Um das Leben im Alter würdig zu gestalten, braucht die Hauptstadt mehr Pflegekräfte. Mit einem gemeinsamen Pakt wollen Senat, Wohlfahrtsverbände, Krankenkassen und Gewerkschaften an einem Strang ziehen.

Berlin - Berlins Pflegesenatorin Dilek Kolat (SPD) will die Zahl von Auszubildenden im Pflegebereich mehr als verdoppeln. Die Ausbildungskapazitäten müssten schon kurzfristig „massiv erhöht“ und danach mindestens verdoppelt werden, sagte die Senatorin für Gesundheit, Pflege und Gleichstellung am Montag in Berlin. Zugleich sollten alle Anbieter von Pflegeleistungen ihren tatsächlichen Ausbildungsbedarf ermitteln.

 

Den Angaben zufolge wurden in Berlin 2017/2018 in der Altenpflege 3.038 junge Menschen und in der Krankenpflege 2.856 Personen ausgebildet. Geschätzt werden, dass in der Bundeshauptstadt jedoch zwischen 8.000 und 10.000 Auszubildende im Pflegebereich zusätzlich benötigt werden, sagte Kolat.

„Berliner Pakt für die Pflege“

Berlins erste Pflegesenatorin hatte am Montag gemeinsam mit Krankenkassen- sowie Arbeitgeber- und Arbeitnehmervertretern einen „Berliner Pakt für die Pflege“ unterzeichnet. Zu den Erstunterzeichnern zählen das Diakonische Werk Berlin-Brandenburg-schlesische Oberlausitz, der Caritasverband für das Erzbistum Berlin, die AOK, die Arbeiterwohlfahrt, die Bundesarbeitsgemeinschaft Hauskrankenpflege, der Paritätische Wohlfahrtsverband, der Deutsche Berufsverband für Pflegeberufe, das Deutsche Rote Kreuz, der Landespflegerat, der Kommunale Arbeitgeberverband, das Landesamt für Gesundheit und Soziales (LAGeSo) sowie die Dienstleistungsgewerkschaft ver.di.
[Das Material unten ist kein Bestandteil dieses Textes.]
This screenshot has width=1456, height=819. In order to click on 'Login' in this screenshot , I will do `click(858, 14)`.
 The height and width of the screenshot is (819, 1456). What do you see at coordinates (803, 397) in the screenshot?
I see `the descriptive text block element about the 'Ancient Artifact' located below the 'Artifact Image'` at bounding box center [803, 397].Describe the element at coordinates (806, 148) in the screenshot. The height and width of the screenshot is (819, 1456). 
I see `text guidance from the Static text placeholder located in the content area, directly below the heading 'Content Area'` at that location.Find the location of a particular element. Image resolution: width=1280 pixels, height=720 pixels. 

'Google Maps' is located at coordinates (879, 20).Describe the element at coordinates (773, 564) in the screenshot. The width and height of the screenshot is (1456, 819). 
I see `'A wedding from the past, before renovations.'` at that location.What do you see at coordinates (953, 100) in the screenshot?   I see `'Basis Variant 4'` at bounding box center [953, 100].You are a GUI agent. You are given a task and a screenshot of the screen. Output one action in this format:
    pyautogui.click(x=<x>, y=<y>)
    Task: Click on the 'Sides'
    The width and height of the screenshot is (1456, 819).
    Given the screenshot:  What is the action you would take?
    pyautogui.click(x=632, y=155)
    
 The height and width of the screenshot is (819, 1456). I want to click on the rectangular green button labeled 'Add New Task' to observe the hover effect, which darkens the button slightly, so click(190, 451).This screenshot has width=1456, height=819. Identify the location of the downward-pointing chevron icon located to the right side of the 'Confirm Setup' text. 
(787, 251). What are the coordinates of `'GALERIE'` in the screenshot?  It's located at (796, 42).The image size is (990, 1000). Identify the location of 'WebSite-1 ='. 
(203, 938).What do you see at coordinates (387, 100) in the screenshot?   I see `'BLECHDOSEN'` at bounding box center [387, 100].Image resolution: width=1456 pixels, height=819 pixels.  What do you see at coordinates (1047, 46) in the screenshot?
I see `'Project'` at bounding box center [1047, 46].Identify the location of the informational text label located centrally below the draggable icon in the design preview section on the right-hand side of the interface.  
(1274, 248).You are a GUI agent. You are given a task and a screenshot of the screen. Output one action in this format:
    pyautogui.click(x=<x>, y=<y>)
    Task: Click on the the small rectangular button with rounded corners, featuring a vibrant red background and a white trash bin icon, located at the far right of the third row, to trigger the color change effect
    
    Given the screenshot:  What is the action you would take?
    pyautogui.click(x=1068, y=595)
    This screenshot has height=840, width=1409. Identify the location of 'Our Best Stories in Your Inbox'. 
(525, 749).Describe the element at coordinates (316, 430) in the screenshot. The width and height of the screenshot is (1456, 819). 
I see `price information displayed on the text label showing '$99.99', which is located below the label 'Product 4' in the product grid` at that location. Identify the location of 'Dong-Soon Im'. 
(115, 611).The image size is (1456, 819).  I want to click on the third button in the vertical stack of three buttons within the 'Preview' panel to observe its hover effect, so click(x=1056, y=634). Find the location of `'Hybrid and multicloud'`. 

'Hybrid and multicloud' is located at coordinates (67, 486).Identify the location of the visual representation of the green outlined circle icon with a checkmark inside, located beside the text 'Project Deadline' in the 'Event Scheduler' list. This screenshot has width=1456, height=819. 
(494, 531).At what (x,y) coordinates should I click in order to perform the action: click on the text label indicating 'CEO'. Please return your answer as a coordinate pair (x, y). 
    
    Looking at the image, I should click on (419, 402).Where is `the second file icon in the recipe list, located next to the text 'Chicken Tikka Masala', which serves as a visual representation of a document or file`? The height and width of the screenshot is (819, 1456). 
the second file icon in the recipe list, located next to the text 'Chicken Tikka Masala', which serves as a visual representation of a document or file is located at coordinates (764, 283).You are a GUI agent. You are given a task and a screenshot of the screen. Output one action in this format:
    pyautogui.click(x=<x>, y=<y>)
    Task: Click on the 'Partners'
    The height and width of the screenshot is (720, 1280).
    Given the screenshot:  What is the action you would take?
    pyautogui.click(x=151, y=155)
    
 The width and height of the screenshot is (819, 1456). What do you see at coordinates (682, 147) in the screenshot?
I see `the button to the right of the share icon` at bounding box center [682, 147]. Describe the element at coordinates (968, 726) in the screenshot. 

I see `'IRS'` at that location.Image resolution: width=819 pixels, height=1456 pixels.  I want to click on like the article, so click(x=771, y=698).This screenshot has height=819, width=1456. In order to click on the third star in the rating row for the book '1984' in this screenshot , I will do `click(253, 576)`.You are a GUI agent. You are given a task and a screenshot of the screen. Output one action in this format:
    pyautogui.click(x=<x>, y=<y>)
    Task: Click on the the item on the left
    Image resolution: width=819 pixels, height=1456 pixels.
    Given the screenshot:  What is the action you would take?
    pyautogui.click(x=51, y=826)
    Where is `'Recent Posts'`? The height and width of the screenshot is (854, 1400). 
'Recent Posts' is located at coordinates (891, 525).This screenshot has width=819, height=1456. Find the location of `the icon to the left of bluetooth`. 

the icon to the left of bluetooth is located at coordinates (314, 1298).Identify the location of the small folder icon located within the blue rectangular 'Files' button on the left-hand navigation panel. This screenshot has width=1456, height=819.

Spürbare Verbesserungen sollen her

Kolat betonte, die Pflege sei eines der wichtigsten gesellschaftlichen Themen. Allein in Berlin werde bis 2030 der Anteil der über 80-jährigen Menschen um 62 Prozent steigen. „Ein würdiges Leben im Alter setzt gute Pflege voraus“, sagte die Senatorin. Mit dem Pakt würden für den Pflegebereich in der Hauptstadt zwischen den beteiligten Akteuren Ziele und konkrete Maßnahmen vereinbart, die zu „spürbaren Verbesserungen führen“ sollen. Kolat kritisierte, dass unter anderem die privaten Anbieter, die den Hauptanteil im ambulanten Pflegebereich ausmachten, sich nicht an dem Pakt beteiligten.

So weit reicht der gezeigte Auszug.